FLORHAM PARK, NEW JERSEY—Renovations at the Florham Park campus of Fairleigh Dickinson University revealed a Prince Albert tobacco can containing a note left behind by plumbers and tile workers in 1932. The letter recorded their names and the work they had done in the building, which at the time was part of the Vanderbilt-Twombly estate. It also expressed their desire for a drink and the end of Prohibition. “If only those workers had known in 1932 when they placed that time capsule in the wall that FDR’s ‘wet’ victory that November had swept away the ‘dry’ consensus that dominated the 1920s. Indeed, Prohibition ended by ratification of the 21st Amendment on December 12, 1933,” commented historian Gary Darden of the University’s Department of Social Sciences & History.

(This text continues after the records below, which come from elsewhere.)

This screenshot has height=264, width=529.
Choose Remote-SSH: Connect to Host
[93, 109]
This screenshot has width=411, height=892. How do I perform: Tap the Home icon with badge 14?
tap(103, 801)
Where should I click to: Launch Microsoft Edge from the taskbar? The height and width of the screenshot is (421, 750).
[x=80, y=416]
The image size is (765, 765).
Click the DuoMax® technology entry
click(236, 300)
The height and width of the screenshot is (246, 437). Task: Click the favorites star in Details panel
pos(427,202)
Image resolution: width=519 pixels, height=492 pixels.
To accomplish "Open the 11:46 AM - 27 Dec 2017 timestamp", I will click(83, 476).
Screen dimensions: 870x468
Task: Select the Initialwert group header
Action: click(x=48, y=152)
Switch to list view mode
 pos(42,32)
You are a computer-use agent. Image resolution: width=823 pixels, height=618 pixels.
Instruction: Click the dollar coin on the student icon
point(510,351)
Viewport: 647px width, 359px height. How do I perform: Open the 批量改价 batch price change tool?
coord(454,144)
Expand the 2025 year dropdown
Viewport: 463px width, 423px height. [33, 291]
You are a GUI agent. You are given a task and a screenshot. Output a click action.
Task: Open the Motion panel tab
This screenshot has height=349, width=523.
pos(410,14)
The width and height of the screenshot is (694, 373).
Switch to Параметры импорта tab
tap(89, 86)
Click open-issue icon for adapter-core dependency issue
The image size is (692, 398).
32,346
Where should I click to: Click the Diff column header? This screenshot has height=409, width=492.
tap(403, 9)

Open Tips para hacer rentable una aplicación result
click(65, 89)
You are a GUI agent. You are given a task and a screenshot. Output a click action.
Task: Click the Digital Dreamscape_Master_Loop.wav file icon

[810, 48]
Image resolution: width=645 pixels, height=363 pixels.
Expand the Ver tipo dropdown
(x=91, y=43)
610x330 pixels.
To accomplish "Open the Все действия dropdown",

JAMESTOWN, VIRGINA—Traces of ten furrows have been discovered at the site of James Fort, built by English settlers in 1607. The furrows were found under a wall that was built in 1608 to extend the structure, so archaeologists think they were dug soon after the colonists’ arrival. Without the help of animals for farming, the labor-intensive rows were hoed by hand. “That system of farming with bending over and hoeing up the ground dominates the Virginia landscape for centuries,” said archaeologist David Givens of Jamestown Rediscovery. Soil samples will be tested to see what crops were grown in the furrows.
YORK, ENGLAND—An analysis of charred residues collected from pottery fragments in Denmark and northern Germany shows that Europeans were seasoning their food at least 6,000 years ago. In particular, phytoliths from the seeds of the garlic mustard plant, which have no nutritional value, were identified in meals that also consisted of red deer or shellfish and fish. Bioarchaeologist Hayley Saul of the University of York tried cooking dishes using cod and pork—foods that would have been available to northern Europeans 6,000 years ago—spiced with garlic mustard. “They went down very well,” she said.
TEL AVIV, ISRAEL—Cinnamaldehyde, the compound that gives cinnamon its flavor, has been found in ten out of 27 flasks collected from five archaeological sites in Israel. The spice, which was only found in southern India and Sri Lanka 3,000 years ago, indicates that there may have been a long-range spice trade in place at the time. The dry spice would have been imported and mixed with a liquid, then stored in the thick-walled flasks with narrow openings that had been made by the Phonecians living in northern coastal Israel. “We don’t think they sailed directly [to the Far East]; it was a very hard task even in the sixteenth century A.D.,” said Dvory Namdar of the Weizmann Institute of Science and Tel Aviv University.
PRICE, UTAH—Twenty-five years ago, a well-preserved hairless Columbian mammoth was discovered in an airtight bog in the Manti La-Sal National Forest. Research continues on the 10,500-year-old bull, which is housed in the Utah State University Eastern Prehistoric Museum. “This was most likely one of the last of its kind,” said Tim Riley, curator of archaeology. This animal’s mitochondrial DNA shows that one of its great-grandmothers was a Woolly mammoth, and while there is no direct evidence to suggest that this Columbian mammoth was killed by hunters, Paleoindian archery points have been found about a half-mile away from the place where it was discovered. “While that doesn’t sound like much, that is an incredible Paleoindian site density. It shows that this area was very important near the end of the Pleistocene and the beginning of the Holocene,” Riley added.